Tekst źródłowy:
+++

[Fortuna 1 Liga]: Podbeskidzie - Miedź 2:1
Górale pokonali Miedź Legnica 2:1 i kontynuują serię zwycięstw na własnym stadionie!
Już w drugiej minucie Górale mogli objąć prowadzenie, bo akcji skrzydłem Sierpiny w doskonałej sytuacji przed bramką znalazł się Roginić, ale jego strzał przypadkowo odbił obrońca Miedzi, a tuż przed linią bramkową piłkę złapał Załuska. To była zapowiedź gry Górali w tej części meczu, wysoki, agresywny pressing i szybki odbiór piłki i groźne ataki. Niestety w tych atakach zabrakło zdecydowania i precyzji żeby oddać kolejny groźny strzał na bramkę gości.

+++

Zapisane wiersze:
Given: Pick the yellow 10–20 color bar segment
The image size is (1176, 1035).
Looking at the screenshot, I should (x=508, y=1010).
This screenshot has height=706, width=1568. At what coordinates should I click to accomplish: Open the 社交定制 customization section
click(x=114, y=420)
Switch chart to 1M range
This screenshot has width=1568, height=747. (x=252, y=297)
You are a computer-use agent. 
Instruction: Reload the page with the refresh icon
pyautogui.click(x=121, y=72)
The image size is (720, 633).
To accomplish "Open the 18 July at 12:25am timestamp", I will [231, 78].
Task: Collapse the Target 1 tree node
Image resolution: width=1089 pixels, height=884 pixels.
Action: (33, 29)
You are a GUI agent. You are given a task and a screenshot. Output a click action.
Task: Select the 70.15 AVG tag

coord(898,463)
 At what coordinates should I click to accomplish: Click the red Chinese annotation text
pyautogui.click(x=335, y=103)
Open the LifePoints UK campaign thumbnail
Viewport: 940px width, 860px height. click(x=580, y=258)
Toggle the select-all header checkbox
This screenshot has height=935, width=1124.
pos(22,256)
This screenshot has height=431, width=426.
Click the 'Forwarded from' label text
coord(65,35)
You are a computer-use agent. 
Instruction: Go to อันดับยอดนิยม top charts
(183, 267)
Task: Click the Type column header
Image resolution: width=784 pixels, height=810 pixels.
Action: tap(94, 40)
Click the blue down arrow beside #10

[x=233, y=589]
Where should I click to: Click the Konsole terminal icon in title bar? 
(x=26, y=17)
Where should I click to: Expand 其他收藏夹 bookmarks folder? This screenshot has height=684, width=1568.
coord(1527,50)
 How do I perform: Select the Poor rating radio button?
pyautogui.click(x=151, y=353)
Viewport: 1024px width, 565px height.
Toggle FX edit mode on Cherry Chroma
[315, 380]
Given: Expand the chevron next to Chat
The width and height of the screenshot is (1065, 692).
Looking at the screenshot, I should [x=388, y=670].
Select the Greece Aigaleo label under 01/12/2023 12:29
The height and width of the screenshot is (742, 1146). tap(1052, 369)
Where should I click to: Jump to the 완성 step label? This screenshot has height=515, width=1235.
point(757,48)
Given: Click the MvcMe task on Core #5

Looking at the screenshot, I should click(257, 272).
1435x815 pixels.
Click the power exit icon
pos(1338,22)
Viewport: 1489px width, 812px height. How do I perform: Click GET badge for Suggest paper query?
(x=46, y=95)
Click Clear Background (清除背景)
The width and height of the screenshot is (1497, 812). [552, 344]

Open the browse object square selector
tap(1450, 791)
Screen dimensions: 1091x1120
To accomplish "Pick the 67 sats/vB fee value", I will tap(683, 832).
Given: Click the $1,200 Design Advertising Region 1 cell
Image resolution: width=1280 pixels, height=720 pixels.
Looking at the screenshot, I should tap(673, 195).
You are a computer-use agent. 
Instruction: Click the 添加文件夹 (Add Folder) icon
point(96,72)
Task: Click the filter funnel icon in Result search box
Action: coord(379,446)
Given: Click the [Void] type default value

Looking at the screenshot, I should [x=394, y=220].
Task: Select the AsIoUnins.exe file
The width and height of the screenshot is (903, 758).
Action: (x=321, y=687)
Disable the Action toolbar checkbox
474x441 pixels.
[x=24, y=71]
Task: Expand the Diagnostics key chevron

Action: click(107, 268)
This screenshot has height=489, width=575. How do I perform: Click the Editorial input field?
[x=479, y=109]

+++

Zadania do wykonania:
1. Kto według relacji z meczu złapał piłkę tuż przed linią bramkową w drugiej minucie?
2. Proszę przepisać fragment relacji z meczu, rozpoczynając od słów „Już w drugiej”, a kończąc po słowach „na bramkę gości.”.
Wiersze nie mają tu żadnego znaczenia.

Wyniki ćwiczenia:
1. Załuska.

2.
Już w drugiej minucie Górale mogli objąć prowadzenie, bo akcji skrzydłem Sierpiny w doskonałej sytuacji przed bramką znalazł się Roginić, ale jego strzał przypadkowo odbił obrońca Miedzi, a tuż przed linią bramkową piłkę złapał Załuska. To była zapowiedź gry Górali w tej części meczu, wysoki, agresywny pressing i szybki odbiór piłki i groźne ataki. Niestety w tych atakach zabrakło zdecydowania i precyzji żeby oddać kolejny groźny strzał na bramkę gości.